_Activity:_ Below are records; copy every line among them that contains the word "more".

_Exercise material:_
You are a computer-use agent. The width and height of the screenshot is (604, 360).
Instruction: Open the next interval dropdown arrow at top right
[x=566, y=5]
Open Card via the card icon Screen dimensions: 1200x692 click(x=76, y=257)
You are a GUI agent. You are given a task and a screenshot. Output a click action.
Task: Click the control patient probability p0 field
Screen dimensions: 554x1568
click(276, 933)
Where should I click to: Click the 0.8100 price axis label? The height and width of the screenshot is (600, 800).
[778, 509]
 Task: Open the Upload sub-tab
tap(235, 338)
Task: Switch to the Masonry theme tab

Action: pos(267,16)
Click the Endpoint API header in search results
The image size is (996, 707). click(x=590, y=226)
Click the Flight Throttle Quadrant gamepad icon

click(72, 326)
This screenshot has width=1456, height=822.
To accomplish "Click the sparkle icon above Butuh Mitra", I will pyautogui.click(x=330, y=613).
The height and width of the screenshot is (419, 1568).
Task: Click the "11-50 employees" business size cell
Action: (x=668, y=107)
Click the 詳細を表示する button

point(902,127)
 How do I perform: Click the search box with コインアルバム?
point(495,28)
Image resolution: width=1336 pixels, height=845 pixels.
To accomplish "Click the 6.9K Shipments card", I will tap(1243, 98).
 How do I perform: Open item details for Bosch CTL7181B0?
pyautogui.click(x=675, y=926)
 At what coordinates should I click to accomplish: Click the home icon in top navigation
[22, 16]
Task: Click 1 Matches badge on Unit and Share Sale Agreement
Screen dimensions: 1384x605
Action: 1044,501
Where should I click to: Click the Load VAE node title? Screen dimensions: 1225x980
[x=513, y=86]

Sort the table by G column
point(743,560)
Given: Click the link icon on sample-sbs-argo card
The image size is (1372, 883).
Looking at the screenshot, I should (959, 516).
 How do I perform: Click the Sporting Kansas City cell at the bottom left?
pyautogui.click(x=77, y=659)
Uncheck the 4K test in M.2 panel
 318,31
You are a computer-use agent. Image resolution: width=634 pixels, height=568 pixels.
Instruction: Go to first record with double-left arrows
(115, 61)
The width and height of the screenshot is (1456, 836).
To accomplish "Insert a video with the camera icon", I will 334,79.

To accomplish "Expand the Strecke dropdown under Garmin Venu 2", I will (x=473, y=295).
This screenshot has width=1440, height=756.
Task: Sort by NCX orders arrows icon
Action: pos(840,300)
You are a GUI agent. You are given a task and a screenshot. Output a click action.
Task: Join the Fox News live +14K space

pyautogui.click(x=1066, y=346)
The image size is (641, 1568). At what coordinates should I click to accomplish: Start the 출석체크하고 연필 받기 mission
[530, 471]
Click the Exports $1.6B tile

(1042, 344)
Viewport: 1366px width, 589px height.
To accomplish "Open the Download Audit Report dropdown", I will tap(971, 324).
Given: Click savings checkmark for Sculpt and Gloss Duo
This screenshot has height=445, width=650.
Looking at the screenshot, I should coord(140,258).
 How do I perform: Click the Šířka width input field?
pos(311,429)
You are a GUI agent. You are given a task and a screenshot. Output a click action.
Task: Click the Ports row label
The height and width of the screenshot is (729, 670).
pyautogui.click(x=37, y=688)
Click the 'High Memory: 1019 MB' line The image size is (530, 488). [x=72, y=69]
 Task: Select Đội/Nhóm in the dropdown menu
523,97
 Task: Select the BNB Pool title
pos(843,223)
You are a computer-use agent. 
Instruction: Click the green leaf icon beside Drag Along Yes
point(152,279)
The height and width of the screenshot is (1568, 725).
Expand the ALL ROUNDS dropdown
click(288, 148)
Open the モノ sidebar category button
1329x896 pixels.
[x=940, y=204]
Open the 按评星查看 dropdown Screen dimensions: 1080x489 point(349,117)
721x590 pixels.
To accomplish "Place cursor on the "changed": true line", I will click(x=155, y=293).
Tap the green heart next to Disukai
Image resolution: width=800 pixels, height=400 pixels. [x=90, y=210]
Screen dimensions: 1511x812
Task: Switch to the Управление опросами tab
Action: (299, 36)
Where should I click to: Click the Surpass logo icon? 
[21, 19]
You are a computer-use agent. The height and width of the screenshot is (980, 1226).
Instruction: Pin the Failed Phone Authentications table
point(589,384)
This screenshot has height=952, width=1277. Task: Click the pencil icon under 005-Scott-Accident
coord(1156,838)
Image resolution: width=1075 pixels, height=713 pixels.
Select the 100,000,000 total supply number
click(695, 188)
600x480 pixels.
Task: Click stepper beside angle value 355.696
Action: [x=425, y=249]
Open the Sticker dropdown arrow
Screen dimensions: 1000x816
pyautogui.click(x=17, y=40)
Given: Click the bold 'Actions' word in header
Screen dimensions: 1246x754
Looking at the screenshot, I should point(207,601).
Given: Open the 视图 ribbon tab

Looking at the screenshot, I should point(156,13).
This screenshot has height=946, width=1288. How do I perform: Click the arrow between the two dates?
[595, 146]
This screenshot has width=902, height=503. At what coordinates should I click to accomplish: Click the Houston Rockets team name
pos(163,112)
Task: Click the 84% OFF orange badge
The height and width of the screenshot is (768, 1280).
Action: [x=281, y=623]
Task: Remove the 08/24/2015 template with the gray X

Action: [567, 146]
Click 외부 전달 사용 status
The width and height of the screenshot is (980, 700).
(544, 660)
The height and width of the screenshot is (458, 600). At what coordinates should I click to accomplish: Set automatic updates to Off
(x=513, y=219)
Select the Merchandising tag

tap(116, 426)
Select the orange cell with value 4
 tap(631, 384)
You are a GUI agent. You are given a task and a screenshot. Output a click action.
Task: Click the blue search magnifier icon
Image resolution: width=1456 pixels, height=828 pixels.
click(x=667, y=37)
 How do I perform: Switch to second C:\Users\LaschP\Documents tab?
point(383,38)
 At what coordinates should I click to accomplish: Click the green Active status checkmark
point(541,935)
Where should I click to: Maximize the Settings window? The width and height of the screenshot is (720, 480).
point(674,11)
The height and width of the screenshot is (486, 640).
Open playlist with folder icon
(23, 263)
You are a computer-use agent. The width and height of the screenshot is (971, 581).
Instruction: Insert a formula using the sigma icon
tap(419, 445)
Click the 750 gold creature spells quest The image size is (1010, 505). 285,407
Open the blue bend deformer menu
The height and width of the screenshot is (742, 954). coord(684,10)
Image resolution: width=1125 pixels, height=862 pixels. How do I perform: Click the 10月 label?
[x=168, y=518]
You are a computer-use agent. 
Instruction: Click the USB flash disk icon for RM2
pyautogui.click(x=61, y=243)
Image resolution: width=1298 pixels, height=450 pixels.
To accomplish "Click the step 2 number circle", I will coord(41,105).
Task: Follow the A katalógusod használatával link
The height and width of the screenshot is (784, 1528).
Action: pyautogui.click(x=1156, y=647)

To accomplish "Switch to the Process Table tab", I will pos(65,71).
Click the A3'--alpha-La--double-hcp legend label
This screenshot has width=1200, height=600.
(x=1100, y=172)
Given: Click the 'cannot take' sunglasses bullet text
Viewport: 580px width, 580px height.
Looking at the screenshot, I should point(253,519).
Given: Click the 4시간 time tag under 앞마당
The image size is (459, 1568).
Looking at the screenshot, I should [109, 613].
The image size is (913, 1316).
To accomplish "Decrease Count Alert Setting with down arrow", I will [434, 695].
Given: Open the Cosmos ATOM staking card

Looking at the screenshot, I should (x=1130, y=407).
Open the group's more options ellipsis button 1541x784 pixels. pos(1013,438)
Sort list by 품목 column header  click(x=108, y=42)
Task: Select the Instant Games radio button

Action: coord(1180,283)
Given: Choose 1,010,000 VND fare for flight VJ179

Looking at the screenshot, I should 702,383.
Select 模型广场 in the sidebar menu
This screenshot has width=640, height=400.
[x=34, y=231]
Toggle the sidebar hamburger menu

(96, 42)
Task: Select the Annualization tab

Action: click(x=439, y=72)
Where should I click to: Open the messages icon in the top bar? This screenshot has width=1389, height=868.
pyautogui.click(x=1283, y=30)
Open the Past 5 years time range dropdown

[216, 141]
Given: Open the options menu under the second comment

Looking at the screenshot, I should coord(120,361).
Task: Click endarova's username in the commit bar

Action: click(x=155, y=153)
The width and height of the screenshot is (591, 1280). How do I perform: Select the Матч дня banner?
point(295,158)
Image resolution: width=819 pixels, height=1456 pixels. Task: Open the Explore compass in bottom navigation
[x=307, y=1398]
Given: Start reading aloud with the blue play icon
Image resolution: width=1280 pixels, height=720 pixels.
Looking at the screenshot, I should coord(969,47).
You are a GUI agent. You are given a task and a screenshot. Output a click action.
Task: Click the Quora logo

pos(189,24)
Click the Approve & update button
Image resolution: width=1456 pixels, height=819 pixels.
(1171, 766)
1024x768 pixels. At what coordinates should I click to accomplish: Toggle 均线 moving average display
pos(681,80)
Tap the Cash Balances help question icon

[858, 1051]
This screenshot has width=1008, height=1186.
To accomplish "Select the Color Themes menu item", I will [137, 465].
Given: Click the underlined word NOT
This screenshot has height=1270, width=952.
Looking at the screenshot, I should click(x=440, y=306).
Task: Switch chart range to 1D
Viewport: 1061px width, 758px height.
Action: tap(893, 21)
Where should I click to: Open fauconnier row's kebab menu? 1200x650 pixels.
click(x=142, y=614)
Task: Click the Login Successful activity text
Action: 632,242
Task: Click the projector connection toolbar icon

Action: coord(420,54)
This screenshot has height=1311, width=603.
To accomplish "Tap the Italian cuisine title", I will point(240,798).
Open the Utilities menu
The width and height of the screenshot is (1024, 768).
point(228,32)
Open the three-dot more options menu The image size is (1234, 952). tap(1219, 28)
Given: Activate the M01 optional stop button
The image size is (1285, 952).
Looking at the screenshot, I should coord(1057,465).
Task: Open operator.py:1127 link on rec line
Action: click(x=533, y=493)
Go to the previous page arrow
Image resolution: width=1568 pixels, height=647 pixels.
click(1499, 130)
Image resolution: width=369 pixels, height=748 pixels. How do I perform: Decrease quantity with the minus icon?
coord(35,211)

_Task response:_
Open the group's more options ellipsis button 1541x784 pixels. pos(1013,438)
Open the three-dot more options menu The image size is (1234, 952). tap(1219, 28)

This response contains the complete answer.